単体サーバーで少数のデーモンを動かしてサービスを提供する場合なら十分役立つ。
規模が大きいシステムでは,例えば,日本ヒューレット・パッカードのComponent Guard for Linux(Component Guard)などが利用されることが多い。ユーザーやプロセスとファイルを一対一で設定するSELinuxよりも設定が抽象化されている。
Component Guardでは,ユーザー,プロセスとファイルをいくつかのグループ(Component)に分け,グループ内でのアクセスは自由にし,グループ間のアクセス制御を設定することで設定を単純化した(図1[拡大表示])。
さらに規模が大きなシステムやリアルタイムの管理が必要なシステム向けには,セキュアOSを導入したサーバーとは別に,管理専用のサーバーを用意したセキュアOSがある。Argus Systems Group社のPitBull LXやPitBull Protector Plus,米Computer Associates International社のeTrust Access Control,韓国SecuBrain社とミラクル・リナックスのMIRACLE HiZARDなどがそうだ。
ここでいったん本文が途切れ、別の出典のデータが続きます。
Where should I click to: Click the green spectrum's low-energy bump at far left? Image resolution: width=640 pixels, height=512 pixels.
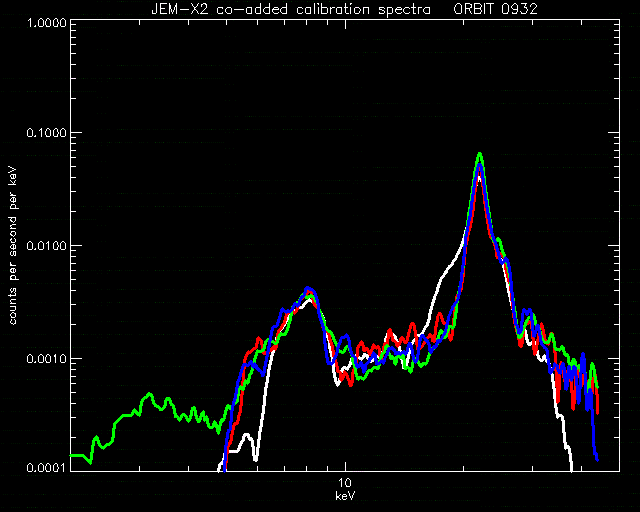coord(149,394)
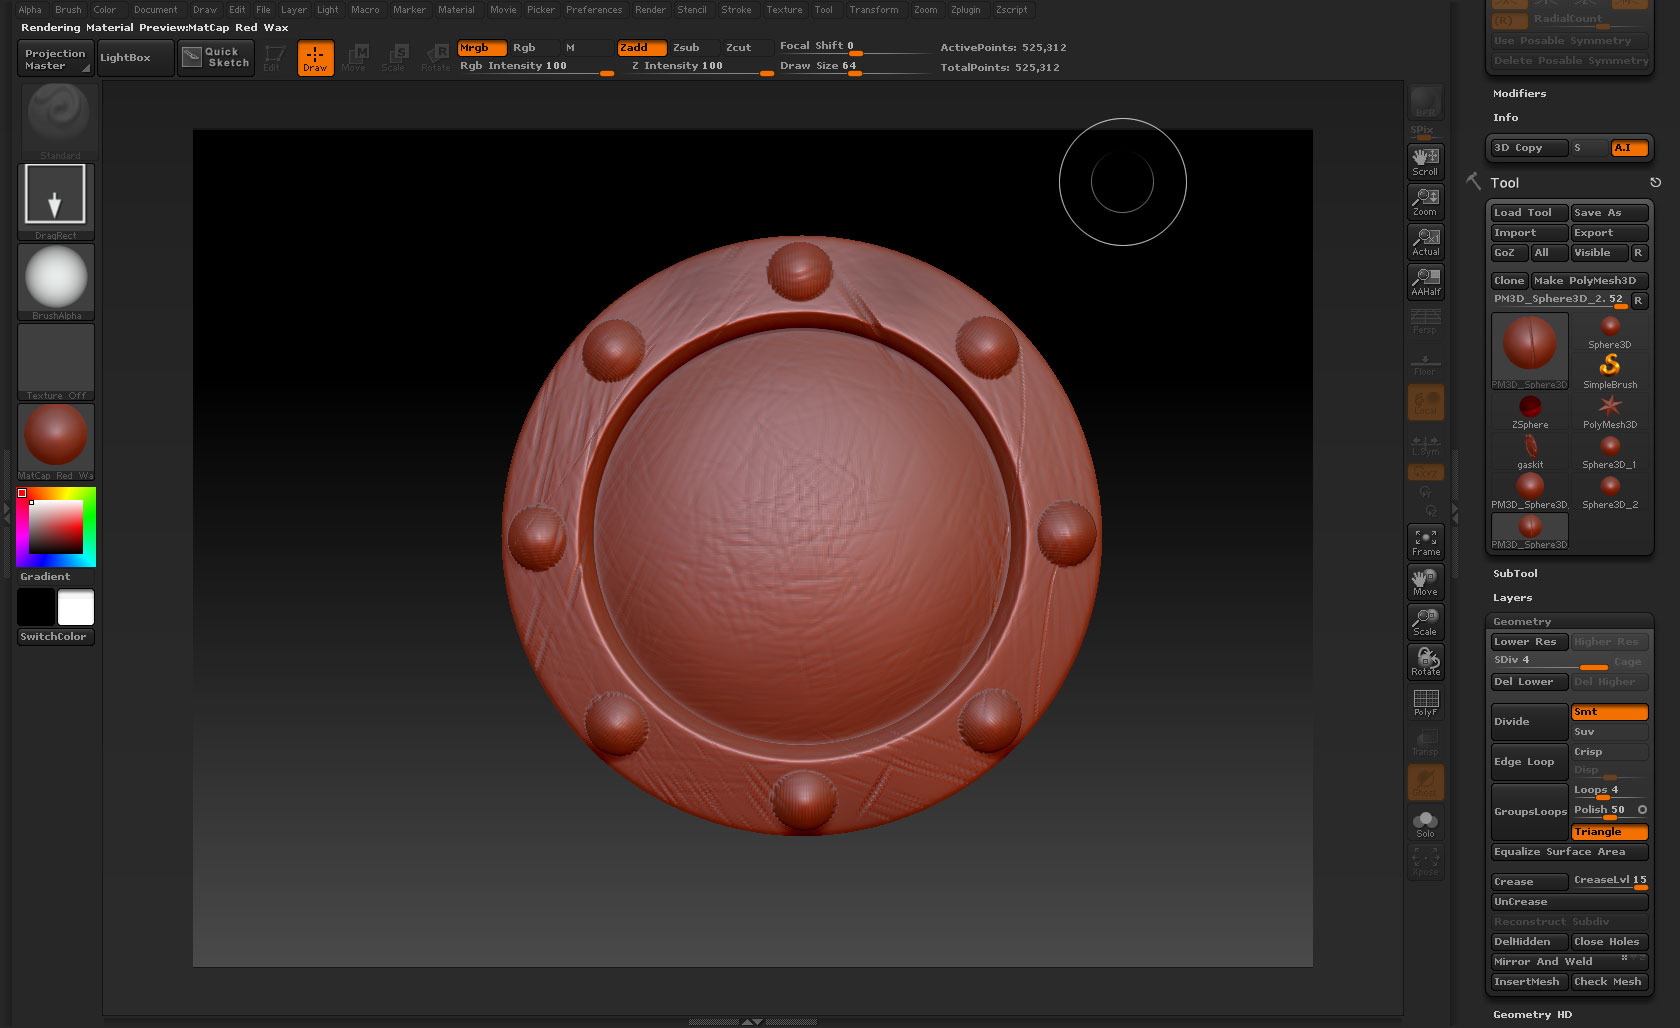The height and width of the screenshot is (1028, 1680).
Task: Select the Zoom canvas icon
Action: [x=1425, y=201]
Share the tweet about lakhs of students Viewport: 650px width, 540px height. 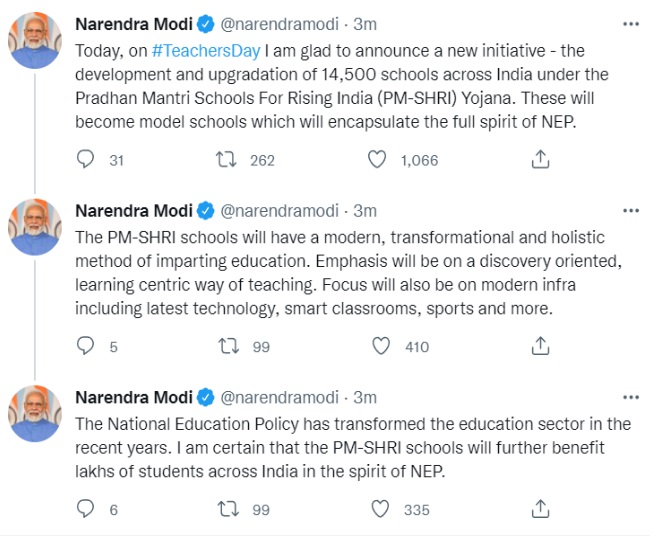(539, 509)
いずれも管理専用のサーバーを別に用意し,複数のサーバーを同時管理できるようにしている。MIRACLE HiZARDでは,バッファ・オーバフロー攻撃を防ぐだけでなく,リアルタイムに報告する機能も付けた。複数のサーバーを管理する製品は,Linux以外のOSにも対応している場合が多い。
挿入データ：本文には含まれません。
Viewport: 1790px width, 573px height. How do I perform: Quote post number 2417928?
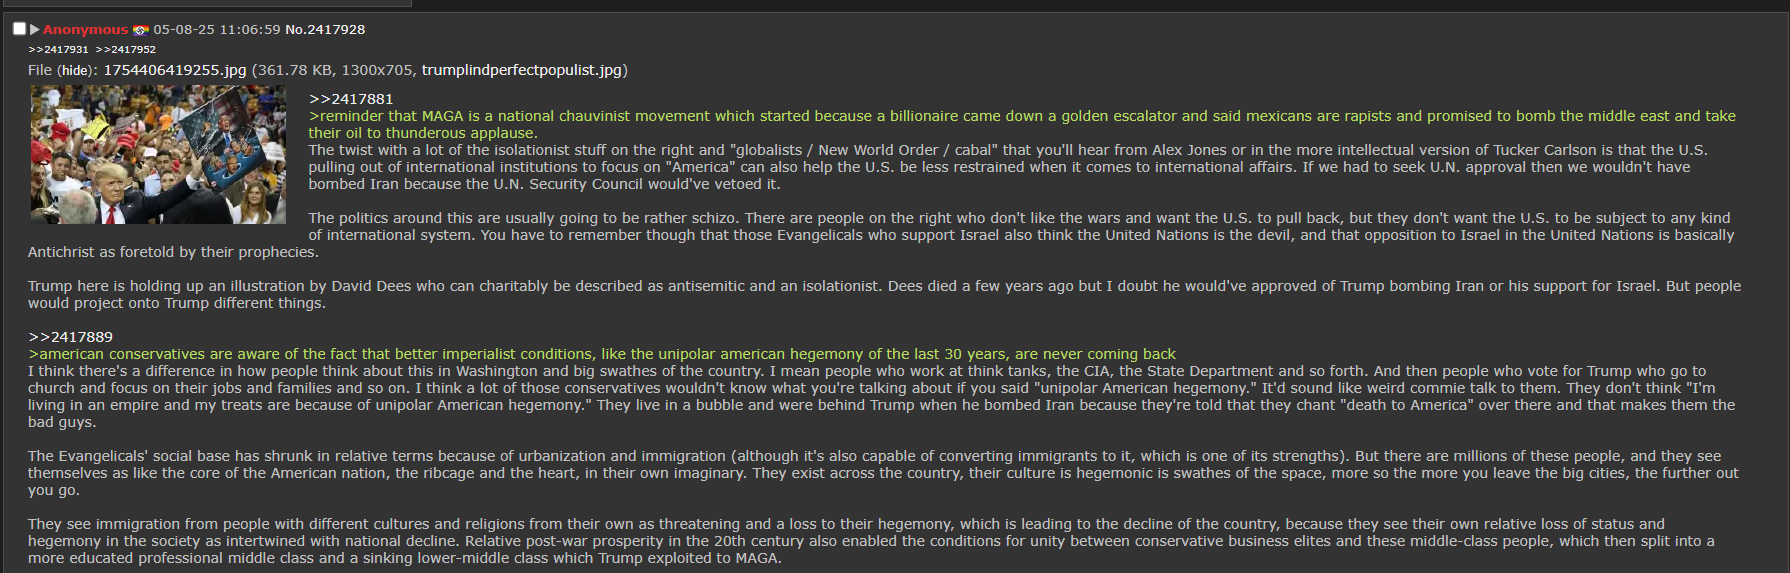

本来のセキュアOSの機能に他のセキュリティ製品を組み合わせた製品もある。eTrust Access Control,MIRACLE HiZARD,韓国Secuve社が開発し,NECソフトウェア東北が販売するSecuveTOSなどはいずれもネットワーク・アクセスの制限などの付加機能を追加している。
サーバーの規模やセキュアOSの付加機能とは別の指針もある。Linuxサーバー上で市販のDBMSやミドルウエアを運用している場合,カーネルにパッチを当てる形のソフトウエアでは,DMBSなどの動作対象OSから外れてしまう可能性があることだ。表1にある利用方法が,カーネル・ローダブル・モジュールとなっているソフトウエアなら,そのような問題は起こりにくい。
保護しなければならないサーバーの種類や,保護しなければならないデータの程度に応じて,適切な製品を選ぶことが重要である。